▶ [CONSIGNE 1] Donnez toutes les entrées placées après le commentaire sous forme de tableau Markdown à deux colonnes, « Numéro » et « Ligne », en omettant les lignes vides et les images.

Cette incise est sans doute l’une des plus obscures de la Bible. Il faut bien reconnaître que la syntaxe en est excessivement rudimentaire ; littéralement, il est écrit : « en ce qui concerne le trou : une faute, abandonné ». Seule une analyse grammaticale rigoureuse, notamment sur l’accord du participe « abandonné (dormant) », peut conduire au sens hors de toute ambiguïté. Mais la compréhension en est si difficile que la totalité des témoins, semble-t-il, ont préféré la lire ainsi : « la faute est tapie à l’ouverture (ou à la porte) ». Cette lecture n’est pas du tout conforme au texte écrit, pour plusieurs raisons : On peut toutefois se demander pourquoi cette incise est construite avec une syntaxe aussi aberrante quoique d’une absolue rigueur. Ce n’est pas une faiblesse du texte, mais plutôt une énigme soumise par le serpent (les rédacteurs) aux fils d’Ève que nous sommes, et qui devons la déchiffrer avant d’aller plus loin. Si nous tombons dans le piège du contresens, c’est sans doute par précipitation sur la suite du texte, où nous voulons trouver la preuve de « la faute » dont nous croyons Caïn coupable.
Qu’est-ce donc qu’une faute ? N’est-ce pas simplement, ici, en cette première occurrence du mot dans la Bible, conformément à son sens étymologique (cf. faute au Glossaire) une action défaillante, dénuée de ces connotations morales ou théologiques venues tardivement en troubler l’évidence ? Il apparaît alors clairement que Dieu met en garde Caïn contre une faute qui consisterait à laisser dormir cette brèche, à négliger la blessure béante que vient de creuser en lui sa douloureuse déconvenue : il serait fautif de nier la perte de substance qu’il vient de subir.

Dans le langage mystique, la faute, ici, consiste à vouloir ignorer le vide laissé par l’absence divine, ce qui équivaut à nier tout désir de voir Dieu venir le combler. On reconnaîtra qu’une telle faute est à la racine de l’orgueil — et de la philosophie de Nietzsche.


Gn 4, 7
c’est vers toi qu’elle aspire

Littéralement : « vers toi [est] son aspiration » (ou « son désir »).
Il s’agit de tout ce que peut laisser entrer en lui cette brèche ouverte dans « les faces » de Caïn, si elle est laissée à l’abandon : dangers liés aux agressions incontrôlées venues du monde extérieur, qui menacent de mort sa vie intérieure.
Mais on peut dire, aussi, qu’en attirant son attention sur l’aspiration que ce vide exerce sur l’homme, Dieu éveille en Caïn le désir de voir ce vide comblé, lui suggérant ainsi de prier Dieu de venir le remplir.
Ces deux lectures se complètent, d’abord pour faire comprendre en quoi il est fautif de négliger cette blessure béante, ensuite pour présenter les enjeux de l’alternative devant la blessure : refuser de suivre la parole conduit à la mort ; la suivre, c’est faire appel à Dieu pour en être guéri.

▶ [ENTRÉES]
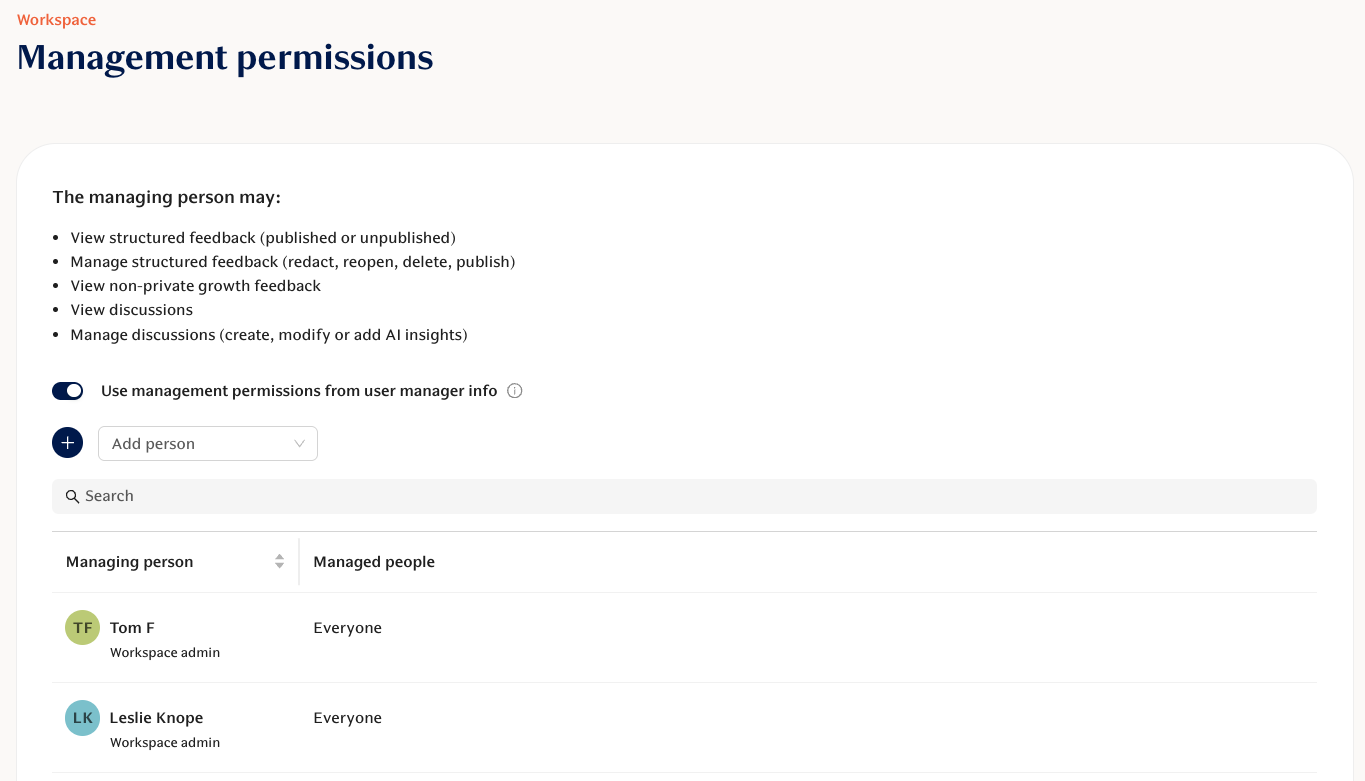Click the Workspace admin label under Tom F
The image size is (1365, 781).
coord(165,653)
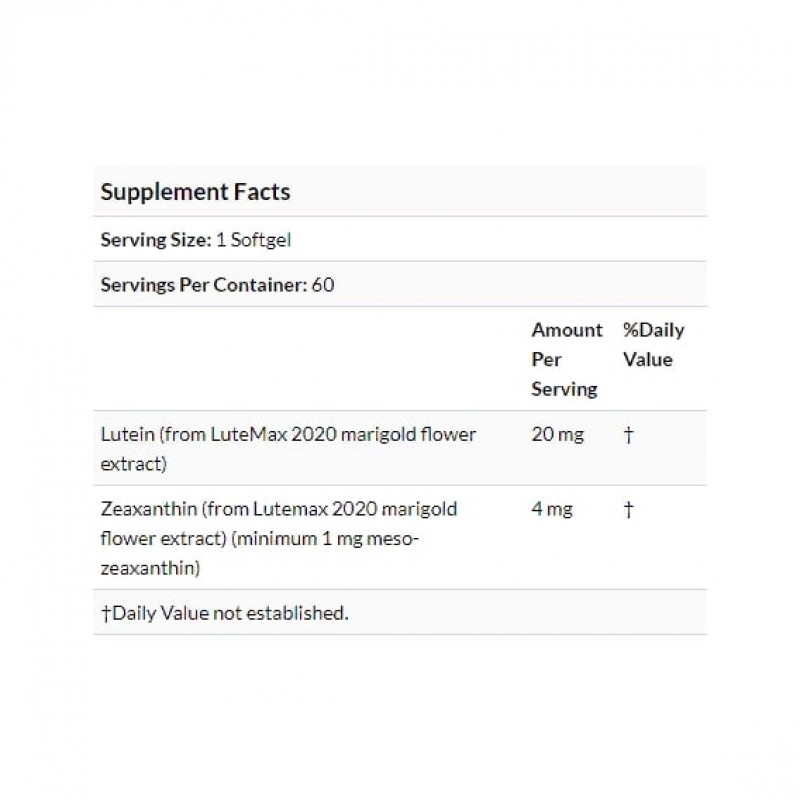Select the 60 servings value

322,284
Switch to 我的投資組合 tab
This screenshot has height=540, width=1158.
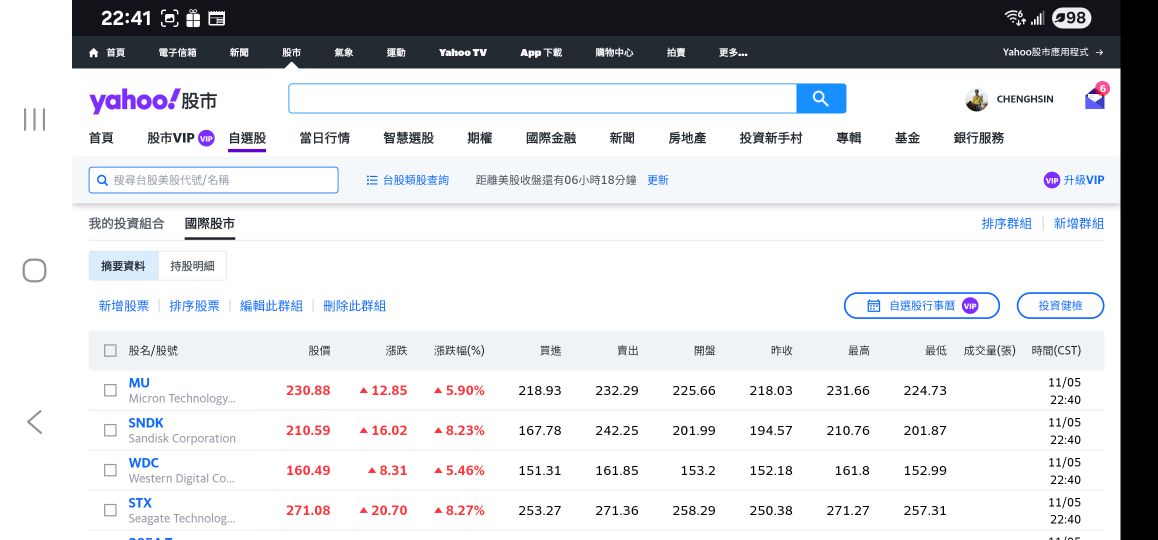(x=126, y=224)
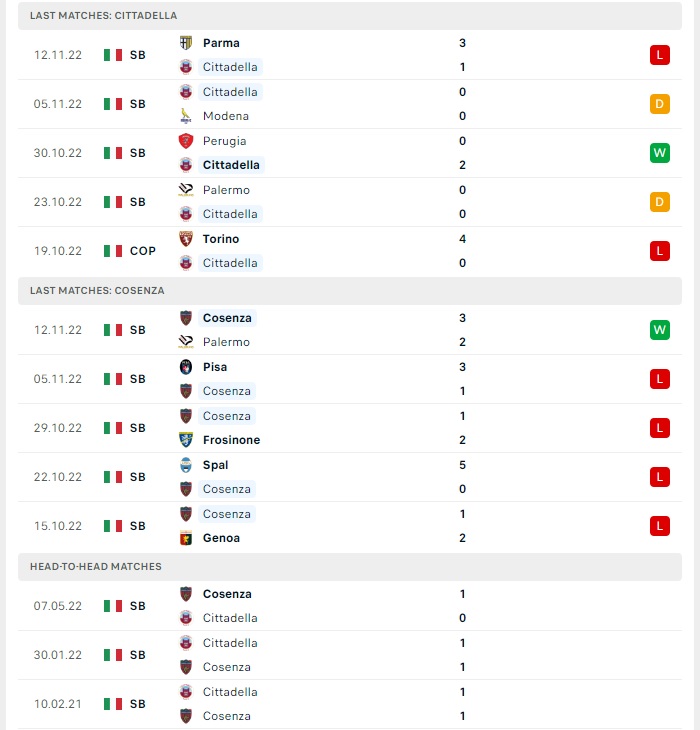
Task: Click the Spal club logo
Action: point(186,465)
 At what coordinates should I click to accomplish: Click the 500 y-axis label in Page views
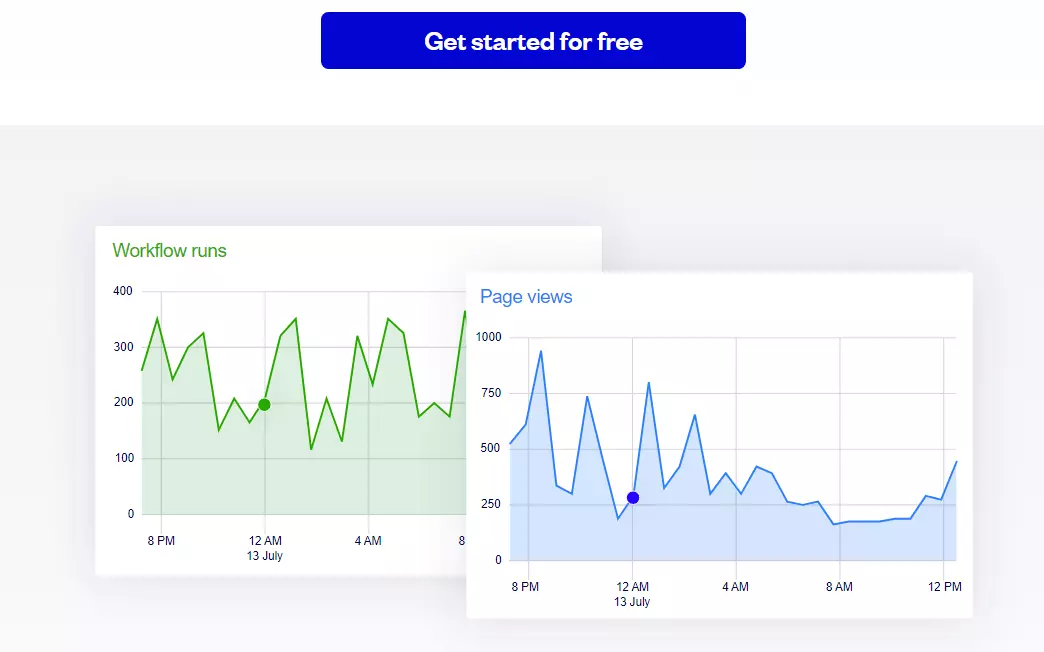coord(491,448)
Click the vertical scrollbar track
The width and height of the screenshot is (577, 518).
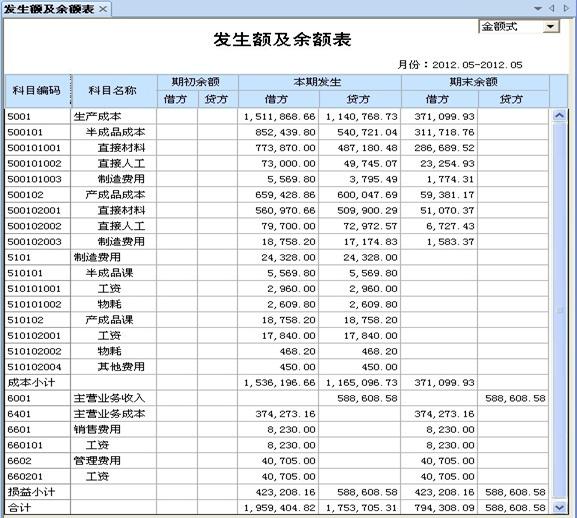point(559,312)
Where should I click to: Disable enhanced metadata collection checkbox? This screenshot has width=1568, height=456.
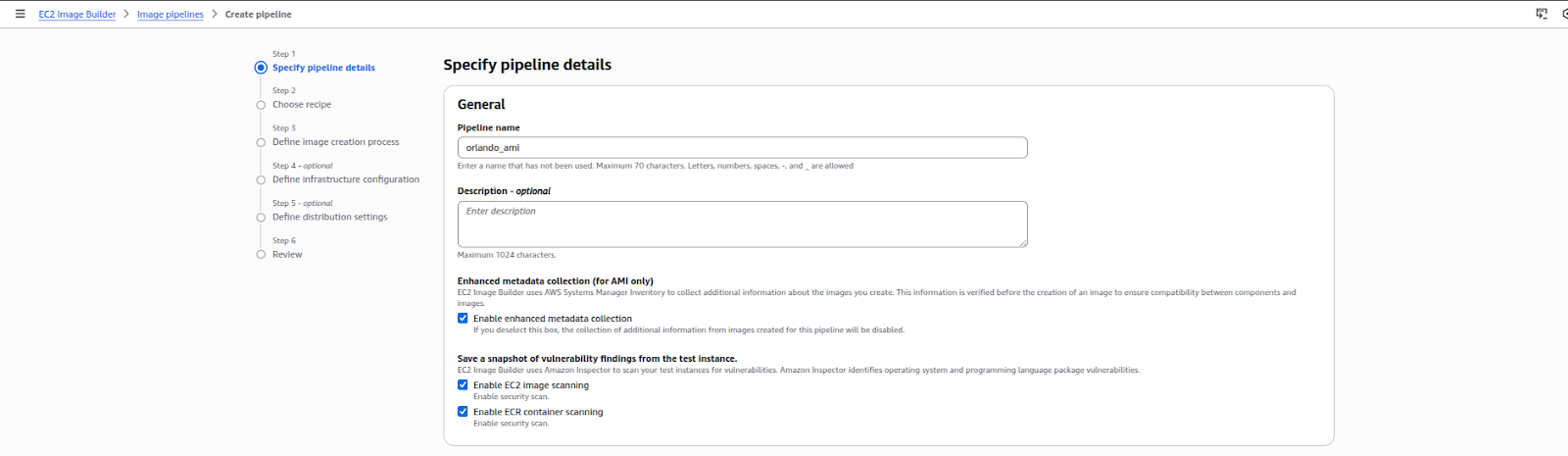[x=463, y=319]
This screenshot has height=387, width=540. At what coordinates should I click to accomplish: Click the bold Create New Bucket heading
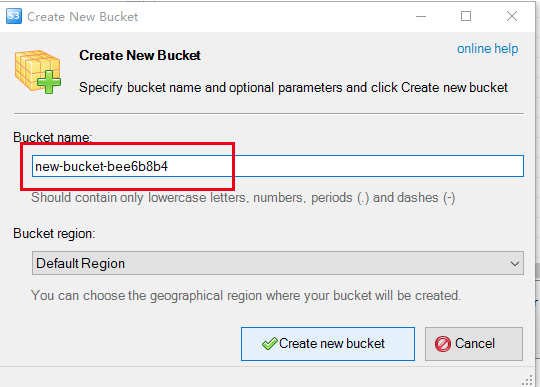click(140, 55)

▶ [CONSIGNE 2] Recopiez mot pour mot, dans le commentaire sur Gn 4, 7, tout ce qui va de « Dans le langage » jusqu'à « philosophie de Nietzsche. ».

▶ [BONNE RÉPONSE 1]
| Numéro | Ligne |
|---|---|
| 1 | Click the Workspace admin label under Tom F |
| 2 | The image size is (1365, 781). |
| 3 | coord(165,653) |
| 4 | Select the 60 servings value |
| 5 | 322,284 |
| 6 | Switch to 我的投資組合 tab |
| 7 | This screenshot has height=540, width=1158. |
| 8 | (x=126, y=224) |
| 9 | Task: Click the Spal club logo |
| 10 | Action: point(186,465) |
| 11 |  At what coordinates should I click to accomplish: Click the 500 y-axis label in Page views |
| 12 | coord(491,448) |
| 13 | Click the vertical scrollbar track |
| 14 | The width and height of the screenshot is (577, 518). |
| 15 | point(559,312) |
| 16 | Where should I click to: Disable enhanced metadata collection checkbox? This screenshot has width=1568, height=456. |
| 17 | [x=463, y=319] |
| 18 | This screenshot has height=387, width=540. At what coordinates should I click to accomplish: Click the bold Create New Bucket heading |
| 19 | click(140, 55) |

▶ [BONNE RÉPONSE 2]
Dans le langage mystique, la faute, ici, consiste à vouloir ignorer le vide laissé par l’absence divine, ce qui équivaut à nier tout désir de voir Dieu venir le combler. On reconnaîtra qu’une telle faute est à la racine de l’orgueil — et de la philosophie de Nietzsche.